We are subject to an Investor’s Rights Agreement, as amended (the “Rights Agreement”), between us and the previous holders of our Series A preferred stock, Series A-2 preferred stock and Series B preferred stock, which shares were all converted to shares of our common stock immediately following the January 2018 initial public offering of our common stock. Under the Rights Agreement, beginning in July 2018, the holders of approximately 4,825,216 shares of our common stock (as of December 31, 2019) are entitled to demand registration rights. At any time, the holders of at least a majority of the converted shares of Series B preferred stock can, on not more than two occasions, request that we register all or a portion of their shares. We will not be required to effect a demand registration during the period beginning 60 days prior to our good faith estimate of the date of filing and 180 days following the effectiveness of a company-initiated registration statement relating to a public offering of our securities, such as our registration statement on Form S-1, filed with the SEC on December 12, 2018 and effective December 18, 2019.

 

In addition, in the event that we propose to register any of our securities under the Securities Act of 1933, as amended, either for our own account or for the account of other security holders, the holders of approximately 4,825,216 shares of our common stock (as of December 31, 2019) are entitled to certain “piggyback” registration rights allowing such holders to include their shares in such registration, subject to certain marketing and other limitations. As a result, whenever we propose to file a registration statement under the Securities Act, other than with respect to a registration related to employee benefit plans, debt securities or corporate reorganizations, the holders of these shares are entitled to notice of the registration and have the right, subject to limitations that the underwriters may impose on the number of shares included in the registration, to include their shares in the registration.

 

We will pay the registration expenses of the holders of the shares registered pursuant to the registrations described above.

 

The registration rights described above will expire upon the earlier of (i) January 2021, or (ii) with respect to any particular stockholder, the date on which such stockholder can sell all of its shares under Rule 144 of the Securities Act during any 90-day period.

 

CERTAIN PROVISIONS OF DELAWARE LAW,

OUR RESTATED CERTIFICATE AND RESTATED BYLAWS

 

The provisions of Delaware law, our restated certificate, and our restated bylaws may have the effect of delaying, deferring, or discouraging another person from acquiring control of our Company.

(Request 1): Rewrite the stretch of the registration rights excerpt from "CERTAIN PROVISIONS OF" through "of our Company.", swapping "discouraging" for "preventing".
(Request 2): Summarize the registration rights excerpt in two sentences.

(Data lines):
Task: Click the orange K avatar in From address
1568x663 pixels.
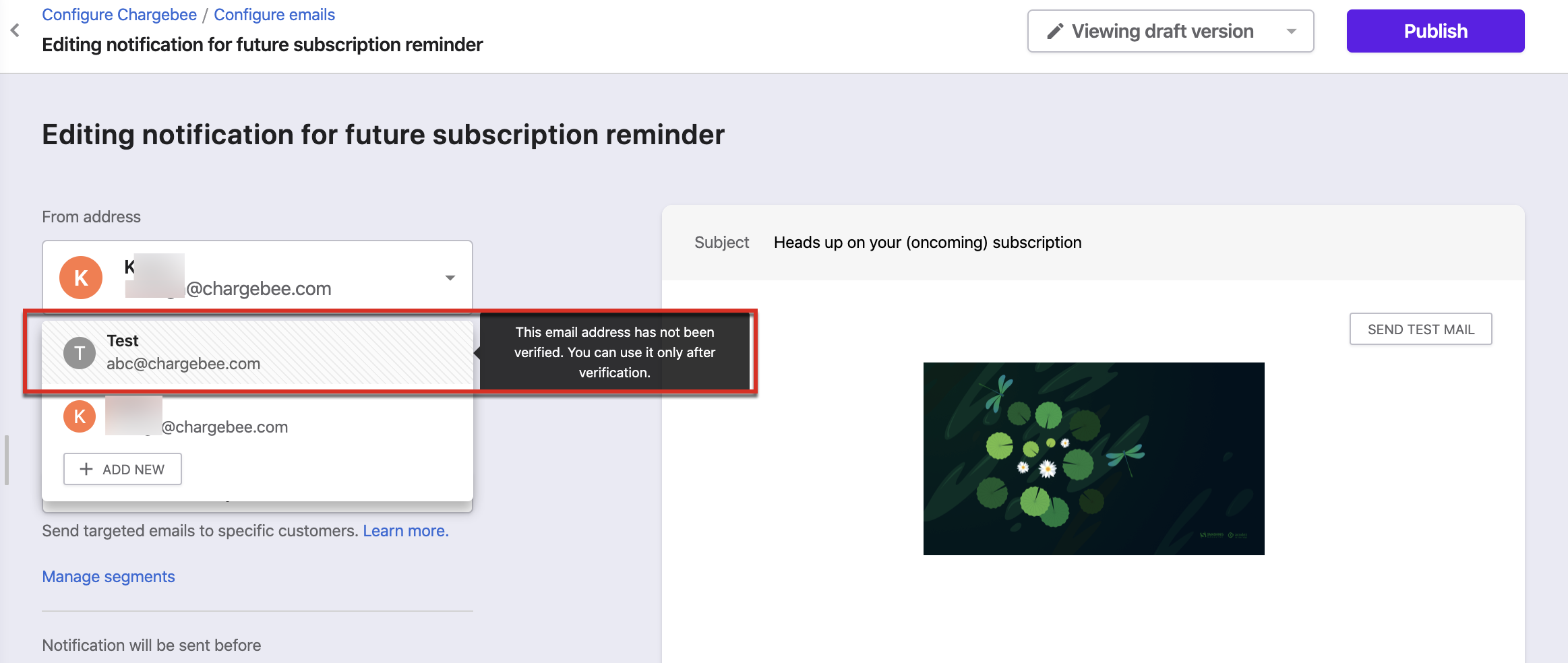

(Task solution 1):
CERTAIN PROVISIONS OF DELAWARE LAW,

OUR RESTATED CERTIFICATE AND RESTATED BYLAWS

 

The provisions of Delaware law, our restated certificate, and our restated bylaws may have the effect of delaying, deferring, or preventing another person from acquiring control of our Company.

(Task solution 2): Under an Investor's Rights Agreement with the former holders of its Series A, A-2 and B preferred stock, the company gives the holders of about 4,825,216 common shares demand and "piggyback" registration rights, subject to certain limitations, and will pay their registration expenses. These rights expire in January 2021 or, for any particular stockholder, once that stockholder can sell all of its shares under Rule 144 during any 90-day period, if that comes first.